RECORDS SUPPLIED ->
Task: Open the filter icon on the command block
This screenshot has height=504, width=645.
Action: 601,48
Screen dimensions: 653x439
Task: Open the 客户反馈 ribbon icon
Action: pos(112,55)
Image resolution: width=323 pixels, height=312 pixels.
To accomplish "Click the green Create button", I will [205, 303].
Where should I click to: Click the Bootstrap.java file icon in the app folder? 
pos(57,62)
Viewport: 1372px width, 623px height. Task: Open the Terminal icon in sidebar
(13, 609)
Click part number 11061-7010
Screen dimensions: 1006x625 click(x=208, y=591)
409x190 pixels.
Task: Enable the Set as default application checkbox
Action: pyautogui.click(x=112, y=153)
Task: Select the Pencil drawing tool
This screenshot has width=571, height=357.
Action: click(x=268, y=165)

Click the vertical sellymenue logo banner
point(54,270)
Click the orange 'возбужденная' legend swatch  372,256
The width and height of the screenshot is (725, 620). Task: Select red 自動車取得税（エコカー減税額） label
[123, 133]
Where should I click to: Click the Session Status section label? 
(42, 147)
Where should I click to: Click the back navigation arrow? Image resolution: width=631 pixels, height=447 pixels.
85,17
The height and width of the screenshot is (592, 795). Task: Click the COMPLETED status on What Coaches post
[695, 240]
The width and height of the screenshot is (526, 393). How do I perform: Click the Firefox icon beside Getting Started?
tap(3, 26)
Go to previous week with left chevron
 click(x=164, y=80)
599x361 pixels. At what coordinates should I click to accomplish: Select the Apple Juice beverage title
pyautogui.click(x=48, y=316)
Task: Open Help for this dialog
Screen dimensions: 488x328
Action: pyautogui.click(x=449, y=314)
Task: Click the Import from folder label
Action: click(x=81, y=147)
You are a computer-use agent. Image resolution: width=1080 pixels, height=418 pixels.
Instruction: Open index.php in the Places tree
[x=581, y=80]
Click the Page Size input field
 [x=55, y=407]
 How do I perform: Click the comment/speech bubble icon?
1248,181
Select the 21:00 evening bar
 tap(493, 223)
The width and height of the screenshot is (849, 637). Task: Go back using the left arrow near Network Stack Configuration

WHAT IS BEING ASKED ->
Output the full set of entries exactly as they were given.

RESPONSE BOX ->
Task: Open the filter icon on the command block
This screenshot has height=504, width=645.
Action: 601,48
Screen dimensions: 653x439
Task: Open the 客户反馈 ribbon icon
Action: pos(112,55)
Image resolution: width=323 pixels, height=312 pixels.
To accomplish "Click the green Create button", I will [205, 303].
Where should I click to: Click the Bootstrap.java file icon in the app folder? 
pos(57,62)
Viewport: 1372px width, 623px height. Task: Open the Terminal icon in sidebar
(13, 609)
Click part number 11061-7010
Screen dimensions: 1006x625 click(x=208, y=591)
409x190 pixels.
Task: Enable the Set as default application checkbox
Action: pyautogui.click(x=112, y=153)
Task: Select the Pencil drawing tool
This screenshot has width=571, height=357.
Action: click(x=268, y=165)

Click the vertical sellymenue logo banner
point(54,270)
Click the orange 'возбужденная' legend swatch  372,256
The width and height of the screenshot is (725, 620). Task: Select red 自動車取得税（エコカー減税額） label
[123, 133]
Where should I click to: Click the Session Status section label? 
(42, 147)
Where should I click to: Click the back navigation arrow? Image resolution: width=631 pixels, height=447 pixels.
85,17
The height and width of the screenshot is (592, 795). Task: Click the COMPLETED status on What Coaches post
[695, 240]
The width and height of the screenshot is (526, 393). How do I perform: Click the Firefox icon beside Getting Started?
tap(3, 26)
Go to previous week with left chevron
 click(x=164, y=80)
599x361 pixels. At what coordinates should I click to accomplish: Select the Apple Juice beverage title
pyautogui.click(x=48, y=316)
Task: Open Help for this dialog
Screen dimensions: 488x328
Action: pyautogui.click(x=449, y=314)
Task: Click the Import from folder label
Action: click(x=81, y=147)
You are a computer-use agent. Image resolution: width=1080 pixels, height=418 pixels.
Instruction: Open index.php in the Places tree
[x=581, y=80]
Click the Page Size input field
 [x=55, y=407]
 How do I perform: Click the comment/speech bubble icon?
1248,181
Select the 21:00 evening bar
 tap(493, 223)
The width and height of the screenshot is (849, 637). Task: Go back using the left arrow near Network Stack Configuration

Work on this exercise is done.